Khaulah binti Tsa'labah adalah
istri dari Aus bin Shamit, saudara dari Sahabat Ubadah bin Shamit. Suatu ketika
dalam suatu perselisihan pendapat, Aus "menzhihar" Khaulah, yakni ia
berkata kepada istrinya, "Engkau bagiku adalah seperti punggung
ibuku..!"
Itu adalah ungkapan masyarakat Arab
jahiliah yang mengharamkan dirinya untuk mempergauli istrinya, yang artinya
menjatuhkan thalaq/cerai. Karena peristiwa tersebut, Khaulah mengadukan sikap
suaminya kepada Nabi SAW, ia berkata kepada beliau, "Ya Rasulullah, masa
mudaku telah berlalu, perutku telah keriput, aku telah tua bangka dan tidak
akan bisa melahirkan anak, tetapi suamiku telah menzhiharku…!!"
Rasulullah SAW tidak bisa
berkomentar banyak, kecuali menyatakan bahwa Khaulah telah haram bagi Aus,
suaminya tersebut, sesuai dengan kebiasaan masa jahiliah.

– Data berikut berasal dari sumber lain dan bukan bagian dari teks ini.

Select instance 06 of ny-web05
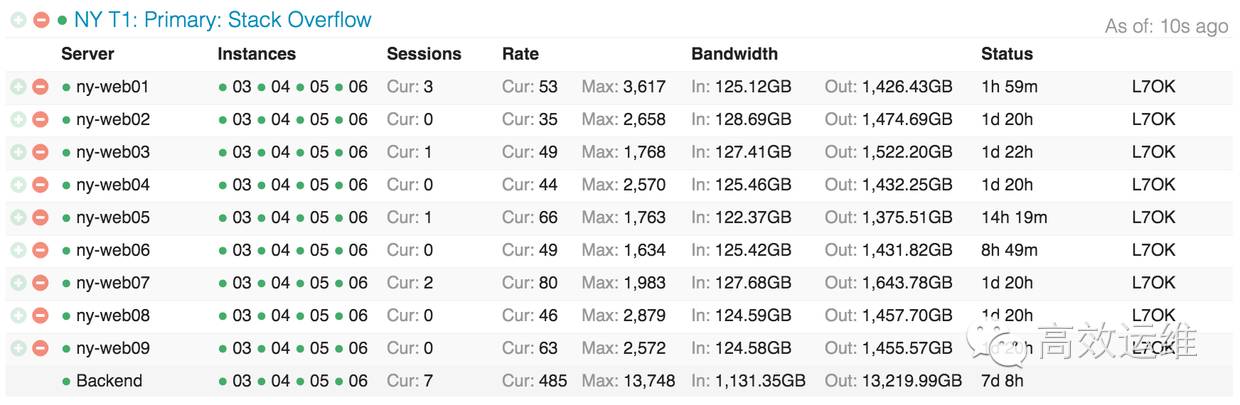 point(358,217)
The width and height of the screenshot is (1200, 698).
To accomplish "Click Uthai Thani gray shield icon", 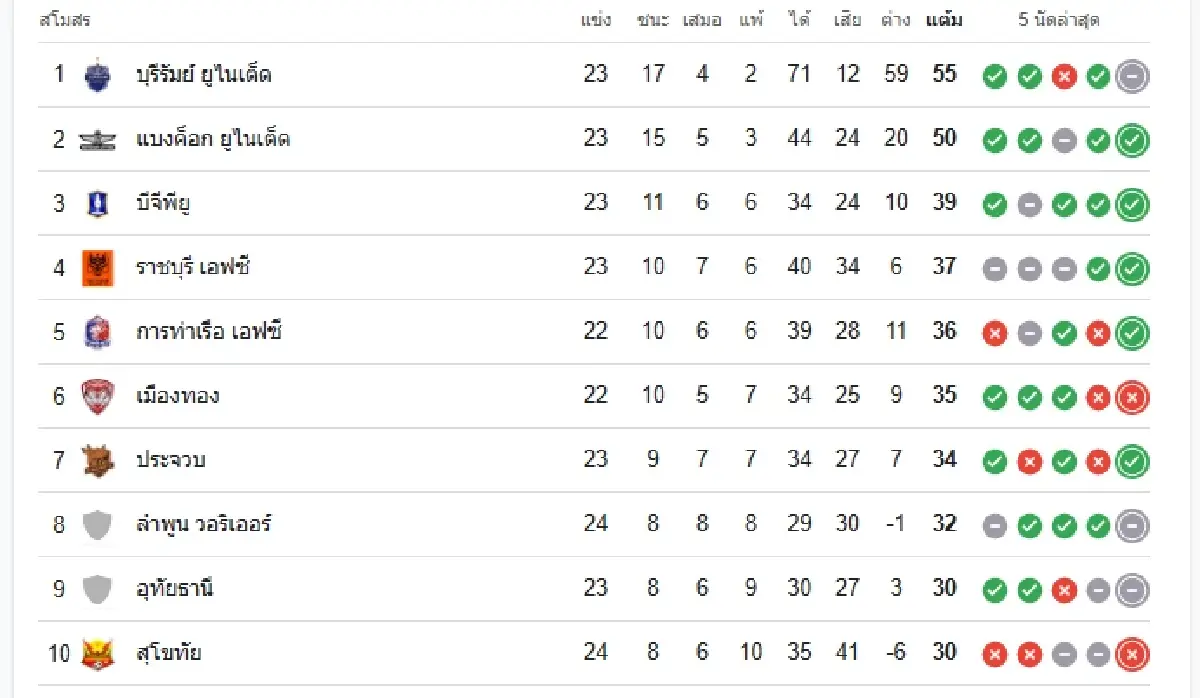I will point(97,589).
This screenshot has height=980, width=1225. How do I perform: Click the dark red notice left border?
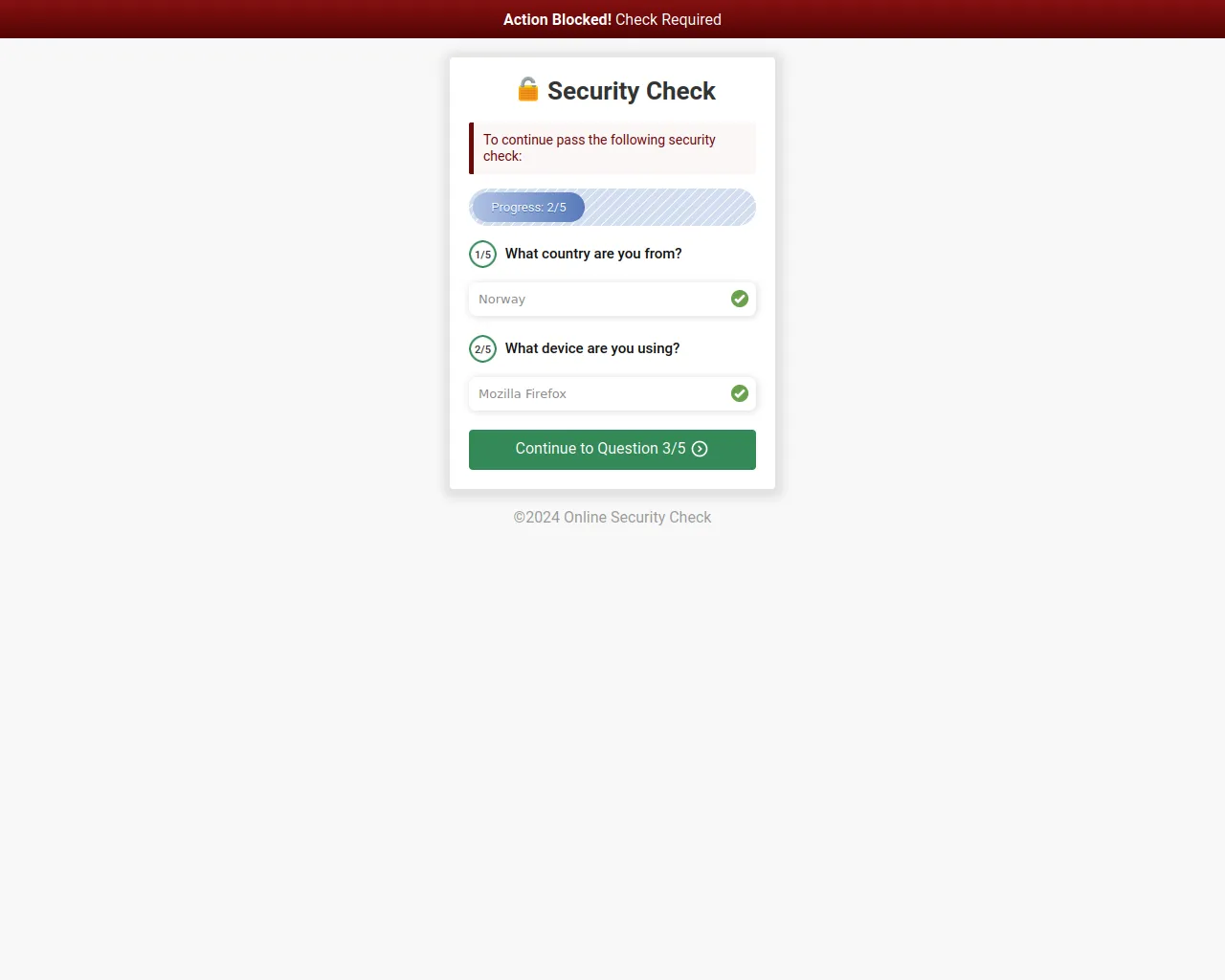pos(471,148)
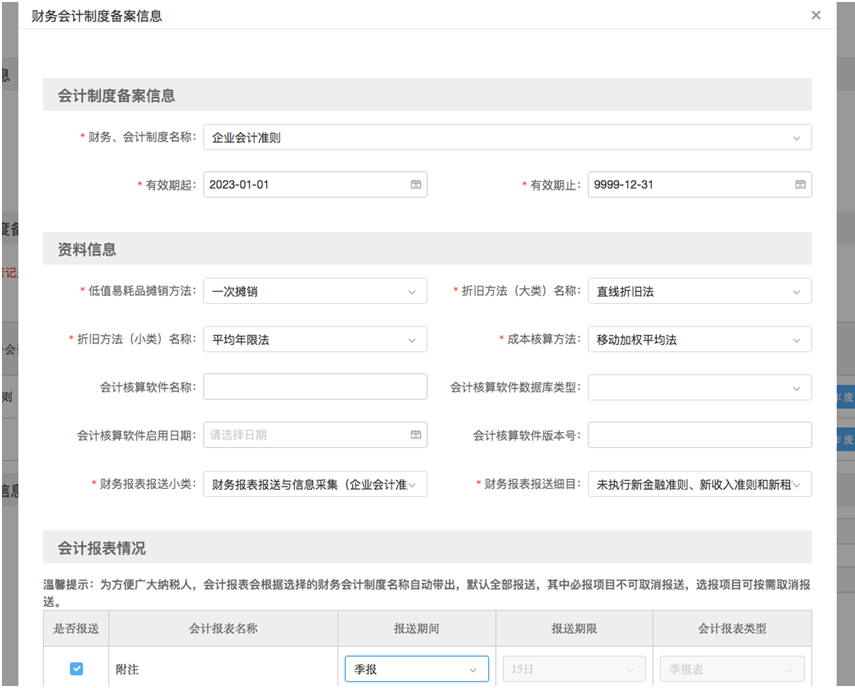
Task: Click the 是否报送 column header
Action: [x=76, y=629]
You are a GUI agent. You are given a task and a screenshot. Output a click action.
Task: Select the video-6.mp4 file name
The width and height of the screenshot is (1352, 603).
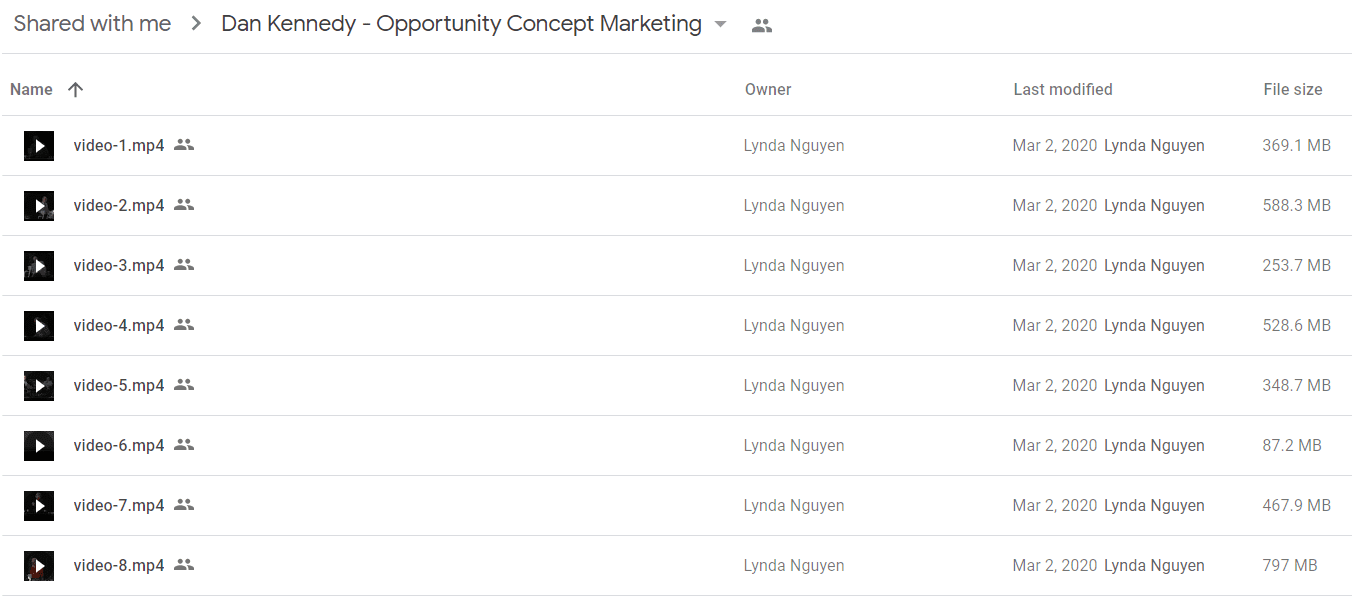[119, 445]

Memang belum ada
aturan khusus tentang zhihar ini dalam Al Qur'an. Tampaknya Khaulah tidak cukup
puas dengan penjelasan Rasulullah SAW, tetapi ia juga sadar bahwa tidak mungkin
"memaksa" beliau memberi keputusan kalau tidak ada wahyu yang turun. Karena
itu dengan gencar ia berdoa, "Ya Allah, aku mengadukan persoalanku
kepada-Mu!!"
Ia terus menerus memanjatkan doanya
tersebut, sampai akhirnya Rasulullah SAW memanggilnya dan menyatakan telah
turun wahyu tentang persoalannya tersebut, yakni Surat al Mujadalah ayat 1 - 6.
Intinya adalah zhihar itu perbuatan yang munkar dan dusta yang sangat
terlarang, tetapi tidak berarti jatuhnya thalaq atau cerai seperti kebiasaan
jahiliah. Hanya saja seorang suami yang terlanjur "menzhihar"
istrinya tetap terlarang mempergaulinya sampai ia membayar kafarat, yakni
memerdekakan budak, atau berpuasa dua bulan berturut-turut, atau memberi makan
60 orang miskin.
Ketika Nabi SAW memerintahkan
Khaulah memberitahukan suaminya, Aus bin Shamit, membayar atau melaksanakan
kafarat tersebut, ia berkata, "Wahai
Rasulullah , ia tidak
mempunyai budak untuk dibebaskan, ia juga tidak akan mampu berpuasa seperti itu
karena telah tua, ia-pun tidak memiliki harta untuk memberi makan 60 orang
miskin…!"
Nabi SAW tersenyum mendengar
penjelasan Khaulah, dan bersabda, "Aku akan membantu separuh dari
keseluruhan kurma yang harus disedekahkan suamimu..!!"
"Saya juga akan membantu
separuhnya lagi, ya Rasulullah..!!" Kata Khaulah pula.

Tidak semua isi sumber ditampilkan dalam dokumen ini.